The Missing is an actor’s movie, and the actor who makes the biggest impact is Tommy Lee Jones. Now I know what you are going to say "Oh boy Tommy Lee Jones chasing somebody that's never been done before." No it hasn't, not in this way at least. Samuel Jones is an insane man, and not in The Hunted's cutely dysfunctional way either. He's deranged, a creature of the earth, an elemental force who has peered so deeply into what lies beneath civilization, that he has no connection or tolerance for the world that normal humans see. He succeeds in doing what Anthony Hopkins failed at in Bram Stokers Dracula, playing someone so unhinged from our world that he seems just as dangerous as what he is hunting. The great part is that he’s so convincing, sometimes you almost feel that Cate Blanchet's Maggie is right about him. He does seem crazy and it’s probably perfectly right for her to keep her kids the hell away from him.

In speaking of Cate Blanchet, wow. Wow oh Wow oh Wow oh Wow. My praise for Blanchet has always been somewhat muted. I enjoyed her in Sam Raimi's The Gift, and found her muted sadness worked beautifully in Lord of the Rings. I've always thought that she was a talented actress but no more so then dozens of others, and when you cut right to it I just couldn't tell what all the fuss was about. Now I know. Her performance is a subtle wonder, expressed by the warmth with her daughters, the way she ever so slightly curbs her strong will when she's out of her element, the uneasy in her body language around her father and his Indian friend (Jay Tavare). Just great stuff. She inhabits the character and isn't afraid to show her genuinely unlikable qualities. While she probably won't get noticed around Oscar time, destined to be lost in a sea of hysterics, she should be.

Eric Schweig is Chidden the medicine man. Dear God, there is no reason for anyone to ever play a super powerful insane Indian mystic ever again, because this guy is IT. If you were walking in the wilderness and met this guy Jesus you'd be lucky if you could bring yourself to roll into a ball and weep as he proceeded to gut you. There is a shot of him standing among some hanging rattlesnakes that is just chilling.

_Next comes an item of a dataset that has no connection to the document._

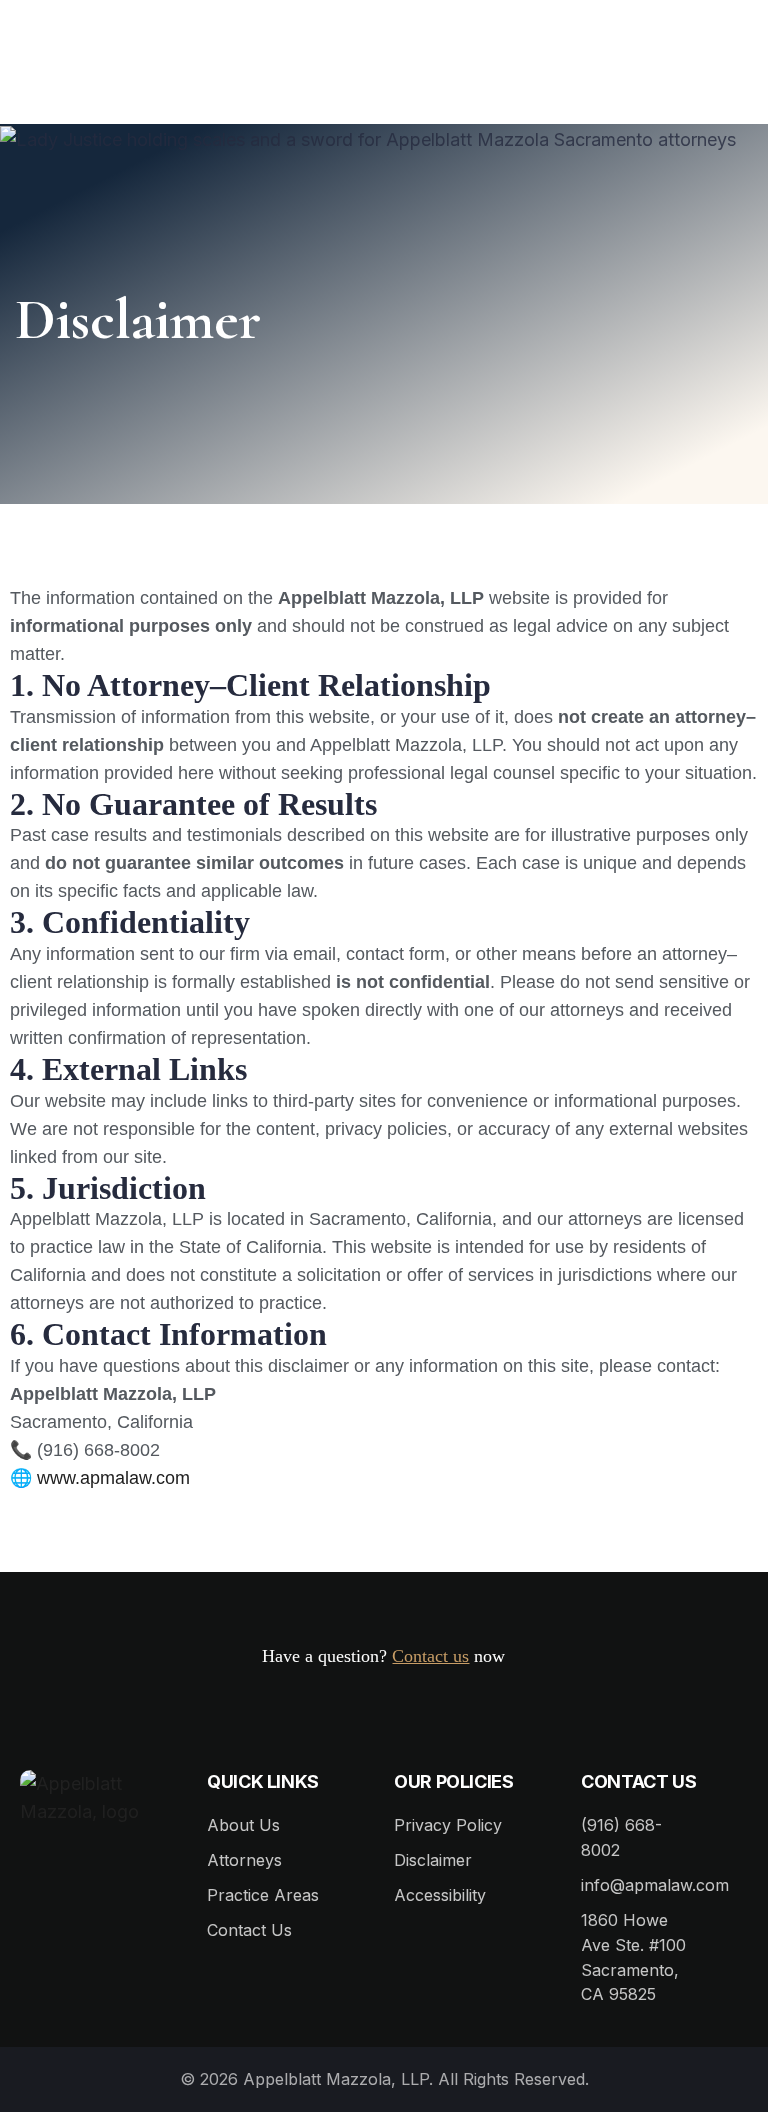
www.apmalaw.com (113, 1478)
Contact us (430, 1656)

Before you think this movie is all crazy mystics and obsessed mothers, lets talk gunfights. The Missing has gunfights and set pieces among the best in the genre. There are great moments of suspense mixed in with those truly moving pieces of character work. Ron Howard, where the hell did this come from!!! Howard has become dark, mature, exciting, everything I never thought he’d be. Good show Opie, hope there is more where that came from.

I'm over a thousand words into this thing and I haven't even scratched the surface. I haven't talked about what a truly amazing job Jay Tavare does in the role of Kayita or how pleasant it is to be able to say the name Val Kilmer without immediately following it with sucks. Or the utterly haunting cinematography which makes captures all the beauty desolation and danger of the west. But really isn't that the mark of a movie that you truly love? Saying so much and never feeling like its enough.